→ **DATA**:
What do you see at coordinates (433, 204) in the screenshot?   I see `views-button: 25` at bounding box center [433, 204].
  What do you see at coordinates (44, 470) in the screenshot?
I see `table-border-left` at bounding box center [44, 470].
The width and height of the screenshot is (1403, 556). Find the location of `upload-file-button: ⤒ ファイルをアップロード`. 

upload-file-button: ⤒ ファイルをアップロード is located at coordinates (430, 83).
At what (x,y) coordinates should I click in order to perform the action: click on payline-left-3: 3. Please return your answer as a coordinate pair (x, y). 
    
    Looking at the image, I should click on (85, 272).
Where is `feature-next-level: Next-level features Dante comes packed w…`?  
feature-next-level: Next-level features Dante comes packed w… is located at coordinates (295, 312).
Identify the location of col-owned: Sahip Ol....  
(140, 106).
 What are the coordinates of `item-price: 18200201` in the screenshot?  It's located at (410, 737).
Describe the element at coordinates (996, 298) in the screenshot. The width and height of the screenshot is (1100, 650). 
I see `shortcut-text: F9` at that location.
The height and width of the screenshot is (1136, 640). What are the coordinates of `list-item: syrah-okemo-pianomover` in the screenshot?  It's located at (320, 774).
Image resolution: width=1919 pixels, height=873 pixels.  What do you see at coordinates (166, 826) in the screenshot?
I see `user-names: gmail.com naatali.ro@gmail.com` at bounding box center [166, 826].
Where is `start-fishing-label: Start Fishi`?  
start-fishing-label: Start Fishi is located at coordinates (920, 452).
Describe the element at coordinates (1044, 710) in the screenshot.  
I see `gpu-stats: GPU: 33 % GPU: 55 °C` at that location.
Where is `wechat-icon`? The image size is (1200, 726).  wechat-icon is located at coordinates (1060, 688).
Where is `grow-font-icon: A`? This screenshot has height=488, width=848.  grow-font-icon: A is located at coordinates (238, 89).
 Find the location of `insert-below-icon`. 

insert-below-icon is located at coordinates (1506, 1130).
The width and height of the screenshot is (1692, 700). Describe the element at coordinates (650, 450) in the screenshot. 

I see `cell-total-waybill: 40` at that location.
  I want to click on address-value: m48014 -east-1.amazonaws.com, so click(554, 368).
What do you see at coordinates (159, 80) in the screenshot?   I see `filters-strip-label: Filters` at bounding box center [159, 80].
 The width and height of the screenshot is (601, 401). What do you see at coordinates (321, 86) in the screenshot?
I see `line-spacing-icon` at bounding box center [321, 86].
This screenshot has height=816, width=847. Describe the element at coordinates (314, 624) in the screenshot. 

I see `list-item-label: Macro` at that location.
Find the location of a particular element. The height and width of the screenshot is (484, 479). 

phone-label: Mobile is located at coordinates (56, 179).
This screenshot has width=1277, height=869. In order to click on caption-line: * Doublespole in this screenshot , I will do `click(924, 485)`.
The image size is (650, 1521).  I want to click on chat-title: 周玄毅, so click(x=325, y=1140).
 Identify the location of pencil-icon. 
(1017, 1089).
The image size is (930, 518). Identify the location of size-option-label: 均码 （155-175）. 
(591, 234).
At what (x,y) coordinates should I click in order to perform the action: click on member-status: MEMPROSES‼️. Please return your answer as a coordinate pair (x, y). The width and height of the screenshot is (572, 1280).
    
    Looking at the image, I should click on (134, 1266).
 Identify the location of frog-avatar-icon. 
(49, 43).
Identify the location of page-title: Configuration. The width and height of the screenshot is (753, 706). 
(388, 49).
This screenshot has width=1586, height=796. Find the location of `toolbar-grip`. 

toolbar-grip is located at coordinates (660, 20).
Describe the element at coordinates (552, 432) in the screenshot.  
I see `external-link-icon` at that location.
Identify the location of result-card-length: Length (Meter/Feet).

→ **TRY IT**: Switch every "Identify the location of" in the data above to "Give the position of" and write out all the lines again, with nothing else altered.

→ **SOLUTION TO THE PROBLEM**:
What do you see at coordinates (433, 204) in the screenshot?   I see `views-button: 25` at bounding box center [433, 204].
  What do you see at coordinates (44, 470) in the screenshot?
I see `table-border-left` at bounding box center [44, 470].
The width and height of the screenshot is (1403, 556). Find the location of `upload-file-button: ⤒ ファイルをアップロード`. 

upload-file-button: ⤒ ファイルをアップロード is located at coordinates (430, 83).
At what (x,y) coordinates should I click in order to perform the action: click on payline-left-3: 3. Please return your answer as a coordinate pair (x, y). 
    
    Looking at the image, I should click on (85, 272).
Where is `feature-next-level: Next-level features Dante comes packed w…`?  
feature-next-level: Next-level features Dante comes packed w… is located at coordinates (295, 312).
Give the position of col-owned: Sahip Ol....  
(140, 106).
 What are the coordinates of `item-price: 18200201` in the screenshot?  It's located at (410, 737).
Describe the element at coordinates (996, 298) in the screenshot. The width and height of the screenshot is (1100, 650). 
I see `shortcut-text: F9` at that location.
The height and width of the screenshot is (1136, 640). What are the coordinates of `list-item: syrah-okemo-pianomover` in the screenshot?  It's located at (320, 774).
Image resolution: width=1919 pixels, height=873 pixels.  What do you see at coordinates (166, 826) in the screenshot?
I see `user-names: gmail.com naatali.ro@gmail.com` at bounding box center [166, 826].
Where is `start-fishing-label: Start Fishi`?  
start-fishing-label: Start Fishi is located at coordinates (920, 452).
Describe the element at coordinates (1044, 710) in the screenshot.  
I see `gpu-stats: GPU: 33 % GPU: 55 °C` at that location.
Where is `wechat-icon`? The image size is (1200, 726).  wechat-icon is located at coordinates (1060, 688).
Where is `grow-font-icon: A`? This screenshot has height=488, width=848.  grow-font-icon: A is located at coordinates (238, 89).
 Find the location of `insert-below-icon`. 

insert-below-icon is located at coordinates (1506, 1130).
The width and height of the screenshot is (1692, 700). Describe the element at coordinates (650, 450) in the screenshot. 

I see `cell-total-waybill: 40` at that location.
  I want to click on address-value: m48014 -east-1.amazonaws.com, so click(554, 368).
What do you see at coordinates (159, 80) in the screenshot?   I see `filters-strip-label: Filters` at bounding box center [159, 80].
 The width and height of the screenshot is (601, 401). What do you see at coordinates (321, 86) in the screenshot?
I see `line-spacing-icon` at bounding box center [321, 86].
This screenshot has height=816, width=847. Describe the element at coordinates (314, 624) in the screenshot. 

I see `list-item-label: Macro` at that location.
Find the location of a particular element. The height and width of the screenshot is (484, 479). 

phone-label: Mobile is located at coordinates (56, 179).
This screenshot has width=1277, height=869. In order to click on caption-line: * Doublespole in this screenshot , I will do `click(924, 485)`.
The image size is (650, 1521).  I want to click on chat-title: 周玄毅, so click(x=325, y=1140).
 Give the position of pencil-icon. 
(1017, 1089).
The image size is (930, 518). Give the position of size-option-label: 均码 （155-175）. 
(591, 234).
At what (x,y) coordinates should I click in order to perform the action: click on member-status: MEMPROSES‼️. Please return your answer as a coordinate pair (x, y). The width and height of the screenshot is (572, 1280).
    
    Looking at the image, I should click on (134, 1266).
 Give the position of frog-avatar-icon. 
(49, 43).
Give the position of page-title: Configuration. The width and height of the screenshot is (753, 706). 
(388, 49).
This screenshot has width=1586, height=796. Find the location of `toolbar-grip`. 

toolbar-grip is located at coordinates (660, 20).
Describe the element at coordinates (552, 432) in the screenshot.  
I see `external-link-icon` at that location.
Give the position of result-card-length: Length (Meter/Feet).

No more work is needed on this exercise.